The Ninth Circuit’s holding in Gribben v. United Parcel Service illustrates the principle that employing an overly technical analysis to determine an employer’s obligations to its employees under the Americans with Disabilities Act ("ADA") is risky.  The ADA requires employers to provide reasonable accommodation to qualified individuals with disabilities, which it defines as “physical or mental impairment[s] that substantially limit[] one or more of the major life activities of [an] individual.”  The regulations interpreting this statute further explain that the requisite substantial limitation may be shown where a person is “[u]nable to perform a major life activity that the average person in the general population can perform.”

In this case, one of United Parcel Services’ (UPS) shifter drivers (a driver of vehicles used to transfer trailers among various sites) claimed that his heart condition, which caused shortness of breath and labored breathing, weakness, dizziness, fatigue, difficulty concentrating and chest pain and other related complications, when working in the extreme heat for more than twenty minutes at a time, was a “disability.”  As a result of this condition, the employee claimed he was unable to perform jobs requiring too much exertion, such as loading or unloading trailers and sorting or lifting in the over 90 degree heat of Arizona.  Thus, he requested an air conditioned truck as an accommodation.

However, the employer concluded that the employee was not “disabled” within the definition of the statute because the employee could perform major life activities, albeit not for more than twenty minutes at a time in temperatures over ninety degrees.  Thus, UPS sometimes provided an air conditioned vehicle, but determined that, for business reasons, they could not guarantee it.  On one of the days UPS could provide only a non-air conditioned vehicle for Plaintiff’s use, Plaintiff refused to work and, as a result, was terminated.  This lawsuit for disability discrimination (and other claims) ensued.
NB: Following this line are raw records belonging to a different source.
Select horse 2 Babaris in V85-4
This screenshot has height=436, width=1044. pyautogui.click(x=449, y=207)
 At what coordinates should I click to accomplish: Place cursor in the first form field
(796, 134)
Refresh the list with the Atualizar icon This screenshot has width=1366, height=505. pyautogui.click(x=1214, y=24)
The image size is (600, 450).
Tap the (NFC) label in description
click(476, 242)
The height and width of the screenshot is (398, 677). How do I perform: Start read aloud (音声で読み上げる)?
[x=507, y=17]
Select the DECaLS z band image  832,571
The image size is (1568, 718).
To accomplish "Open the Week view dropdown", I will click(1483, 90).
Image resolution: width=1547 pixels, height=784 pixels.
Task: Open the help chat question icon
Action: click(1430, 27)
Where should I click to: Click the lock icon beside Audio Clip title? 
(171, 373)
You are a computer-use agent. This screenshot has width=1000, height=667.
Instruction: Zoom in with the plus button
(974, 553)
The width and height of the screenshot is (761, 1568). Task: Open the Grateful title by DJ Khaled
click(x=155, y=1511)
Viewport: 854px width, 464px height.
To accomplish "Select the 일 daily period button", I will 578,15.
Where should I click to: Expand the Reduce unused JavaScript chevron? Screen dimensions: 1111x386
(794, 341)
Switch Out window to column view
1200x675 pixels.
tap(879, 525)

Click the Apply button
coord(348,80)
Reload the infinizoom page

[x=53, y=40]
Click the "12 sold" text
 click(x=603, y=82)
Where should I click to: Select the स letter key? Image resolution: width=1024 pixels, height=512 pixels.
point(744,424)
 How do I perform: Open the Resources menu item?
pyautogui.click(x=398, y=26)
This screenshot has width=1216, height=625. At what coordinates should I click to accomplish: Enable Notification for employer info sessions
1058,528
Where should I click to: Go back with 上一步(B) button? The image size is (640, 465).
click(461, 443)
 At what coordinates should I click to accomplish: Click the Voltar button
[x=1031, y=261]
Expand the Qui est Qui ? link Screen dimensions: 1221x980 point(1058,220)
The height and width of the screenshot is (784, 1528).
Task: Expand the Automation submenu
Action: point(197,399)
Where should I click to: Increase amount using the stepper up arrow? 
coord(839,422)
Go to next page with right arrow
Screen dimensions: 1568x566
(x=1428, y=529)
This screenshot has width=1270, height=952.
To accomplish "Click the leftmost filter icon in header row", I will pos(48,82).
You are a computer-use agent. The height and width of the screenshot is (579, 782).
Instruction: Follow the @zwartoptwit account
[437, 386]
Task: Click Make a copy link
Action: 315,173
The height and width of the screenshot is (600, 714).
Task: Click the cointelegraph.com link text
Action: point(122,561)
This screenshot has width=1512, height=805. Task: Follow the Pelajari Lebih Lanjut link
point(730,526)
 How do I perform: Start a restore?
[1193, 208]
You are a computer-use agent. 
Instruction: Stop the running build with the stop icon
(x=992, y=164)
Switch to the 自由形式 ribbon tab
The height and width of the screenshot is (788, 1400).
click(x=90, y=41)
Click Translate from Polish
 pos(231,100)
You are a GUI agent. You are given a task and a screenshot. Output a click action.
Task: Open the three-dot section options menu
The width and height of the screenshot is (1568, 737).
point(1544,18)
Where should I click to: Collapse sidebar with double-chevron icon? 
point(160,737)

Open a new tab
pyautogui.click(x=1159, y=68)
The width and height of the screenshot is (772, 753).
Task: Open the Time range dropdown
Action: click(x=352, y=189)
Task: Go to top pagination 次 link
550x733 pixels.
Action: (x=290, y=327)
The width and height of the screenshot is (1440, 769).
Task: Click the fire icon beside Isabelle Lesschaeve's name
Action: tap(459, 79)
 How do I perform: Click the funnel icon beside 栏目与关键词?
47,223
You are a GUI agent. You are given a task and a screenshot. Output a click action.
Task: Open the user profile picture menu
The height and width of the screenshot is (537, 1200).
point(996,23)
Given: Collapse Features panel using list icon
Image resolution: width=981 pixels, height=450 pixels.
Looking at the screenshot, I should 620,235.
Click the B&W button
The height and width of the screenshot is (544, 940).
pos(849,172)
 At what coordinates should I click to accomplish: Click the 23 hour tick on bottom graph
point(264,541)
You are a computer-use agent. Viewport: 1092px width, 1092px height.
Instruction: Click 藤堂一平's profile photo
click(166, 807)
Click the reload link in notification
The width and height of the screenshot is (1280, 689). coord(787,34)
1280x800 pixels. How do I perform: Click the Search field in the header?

Before the lower court, the employer argued, consistent with a technical reading of the regulations above, that because there was no evidence that the “average person in the general population” could participate in outdoor activities in the Phoenix summer, there was no evidence of substantial limitation and, thus, no disability or attendant duty to provide reasonable accommodation.  The Ninth Circuit rejected that argument and held that Plaintiff’s testimony, even absent comparative evidence of others’ ability to perform in extreme heat, was enough evidence of possible disability to necessitate the time and expense of trial.  Thus, this case serves as a reminder that employers should carefully weigh the feasibility of a requested accommodation and should be wary of the temptation to take an overly narrow or technical view of what constitutes a “disability” when assessing its obligations.